═════ PROVIDED RECORDS ═════
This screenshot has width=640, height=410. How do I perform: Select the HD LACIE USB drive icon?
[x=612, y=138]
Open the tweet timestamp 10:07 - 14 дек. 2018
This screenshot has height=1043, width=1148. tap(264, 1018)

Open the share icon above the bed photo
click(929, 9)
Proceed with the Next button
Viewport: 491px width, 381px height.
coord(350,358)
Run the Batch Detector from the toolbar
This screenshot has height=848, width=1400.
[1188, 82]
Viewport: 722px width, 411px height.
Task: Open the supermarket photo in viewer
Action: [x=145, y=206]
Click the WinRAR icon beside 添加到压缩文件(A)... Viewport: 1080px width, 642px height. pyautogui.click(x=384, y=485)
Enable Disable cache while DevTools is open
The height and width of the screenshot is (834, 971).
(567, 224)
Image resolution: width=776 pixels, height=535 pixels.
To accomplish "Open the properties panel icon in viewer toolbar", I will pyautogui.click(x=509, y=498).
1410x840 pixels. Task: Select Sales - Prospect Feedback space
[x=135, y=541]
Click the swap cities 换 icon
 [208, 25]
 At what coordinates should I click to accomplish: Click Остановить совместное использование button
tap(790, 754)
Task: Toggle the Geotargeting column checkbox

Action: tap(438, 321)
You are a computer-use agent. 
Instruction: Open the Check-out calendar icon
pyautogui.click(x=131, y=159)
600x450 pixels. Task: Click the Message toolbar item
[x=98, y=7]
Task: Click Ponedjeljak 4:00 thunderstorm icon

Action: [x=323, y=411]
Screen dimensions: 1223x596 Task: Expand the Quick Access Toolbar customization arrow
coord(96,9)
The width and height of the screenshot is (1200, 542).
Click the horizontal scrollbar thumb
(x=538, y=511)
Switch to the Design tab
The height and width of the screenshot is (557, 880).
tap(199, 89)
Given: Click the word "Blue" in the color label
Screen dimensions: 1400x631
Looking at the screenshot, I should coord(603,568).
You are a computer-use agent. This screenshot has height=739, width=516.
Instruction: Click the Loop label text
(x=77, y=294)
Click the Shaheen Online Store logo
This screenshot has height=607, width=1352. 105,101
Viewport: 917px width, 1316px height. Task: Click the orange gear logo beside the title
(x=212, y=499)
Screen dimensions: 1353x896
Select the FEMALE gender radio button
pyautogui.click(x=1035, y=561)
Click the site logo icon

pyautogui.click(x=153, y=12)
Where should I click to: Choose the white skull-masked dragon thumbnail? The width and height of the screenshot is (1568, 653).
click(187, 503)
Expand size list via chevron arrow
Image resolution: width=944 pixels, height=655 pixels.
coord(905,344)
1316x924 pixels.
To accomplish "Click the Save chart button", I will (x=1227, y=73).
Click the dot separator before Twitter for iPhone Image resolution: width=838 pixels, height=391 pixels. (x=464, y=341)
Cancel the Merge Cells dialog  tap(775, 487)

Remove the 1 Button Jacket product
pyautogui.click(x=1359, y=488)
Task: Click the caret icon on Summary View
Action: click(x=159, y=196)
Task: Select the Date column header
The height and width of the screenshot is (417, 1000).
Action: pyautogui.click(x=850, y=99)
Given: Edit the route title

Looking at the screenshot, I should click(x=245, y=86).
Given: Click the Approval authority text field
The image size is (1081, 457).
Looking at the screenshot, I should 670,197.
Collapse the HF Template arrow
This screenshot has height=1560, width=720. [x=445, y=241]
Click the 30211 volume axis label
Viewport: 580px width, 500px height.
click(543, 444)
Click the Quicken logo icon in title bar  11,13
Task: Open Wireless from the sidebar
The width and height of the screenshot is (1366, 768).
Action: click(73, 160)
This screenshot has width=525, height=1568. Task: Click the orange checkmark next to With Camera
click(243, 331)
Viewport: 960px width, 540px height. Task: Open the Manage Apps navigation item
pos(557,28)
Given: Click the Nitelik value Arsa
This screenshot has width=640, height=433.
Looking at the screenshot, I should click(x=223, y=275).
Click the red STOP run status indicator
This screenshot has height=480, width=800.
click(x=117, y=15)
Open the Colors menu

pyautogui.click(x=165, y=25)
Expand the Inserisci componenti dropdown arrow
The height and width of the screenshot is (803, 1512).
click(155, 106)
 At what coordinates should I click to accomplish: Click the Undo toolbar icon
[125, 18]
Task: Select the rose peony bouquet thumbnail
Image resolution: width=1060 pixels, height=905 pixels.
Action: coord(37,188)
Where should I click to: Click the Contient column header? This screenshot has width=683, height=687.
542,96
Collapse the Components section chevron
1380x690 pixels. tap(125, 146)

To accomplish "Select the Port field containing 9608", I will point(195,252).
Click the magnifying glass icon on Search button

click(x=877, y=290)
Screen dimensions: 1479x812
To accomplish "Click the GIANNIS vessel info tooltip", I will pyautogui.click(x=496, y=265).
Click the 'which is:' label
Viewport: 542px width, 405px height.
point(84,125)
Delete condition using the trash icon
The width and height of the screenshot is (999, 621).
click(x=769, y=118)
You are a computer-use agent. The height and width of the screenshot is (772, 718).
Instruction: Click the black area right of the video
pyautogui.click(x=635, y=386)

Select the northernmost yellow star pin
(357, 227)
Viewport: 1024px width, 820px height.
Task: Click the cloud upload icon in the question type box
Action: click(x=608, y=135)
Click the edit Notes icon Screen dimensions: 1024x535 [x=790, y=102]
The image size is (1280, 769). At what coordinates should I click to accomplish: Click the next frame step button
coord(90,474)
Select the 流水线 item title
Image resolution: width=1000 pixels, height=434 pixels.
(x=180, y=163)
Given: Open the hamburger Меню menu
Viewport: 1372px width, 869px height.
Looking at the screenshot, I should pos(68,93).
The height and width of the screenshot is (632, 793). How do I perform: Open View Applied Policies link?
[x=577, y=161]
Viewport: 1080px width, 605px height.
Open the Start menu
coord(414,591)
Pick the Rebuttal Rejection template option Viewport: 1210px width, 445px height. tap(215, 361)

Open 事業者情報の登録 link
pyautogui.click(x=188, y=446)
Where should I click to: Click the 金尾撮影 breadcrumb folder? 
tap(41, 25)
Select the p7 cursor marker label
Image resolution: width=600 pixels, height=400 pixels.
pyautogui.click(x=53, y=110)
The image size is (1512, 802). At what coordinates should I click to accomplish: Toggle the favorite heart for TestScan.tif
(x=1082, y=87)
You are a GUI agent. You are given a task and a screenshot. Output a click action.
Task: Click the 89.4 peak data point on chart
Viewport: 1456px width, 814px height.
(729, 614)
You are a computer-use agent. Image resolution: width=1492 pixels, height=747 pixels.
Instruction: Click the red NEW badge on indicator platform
═════
* **WHAT YOU NEED TO DO**: Figure out how many lines above include the string "agent", then report that number and nothing else.

* **RESULT FOR THIS TASK**: 5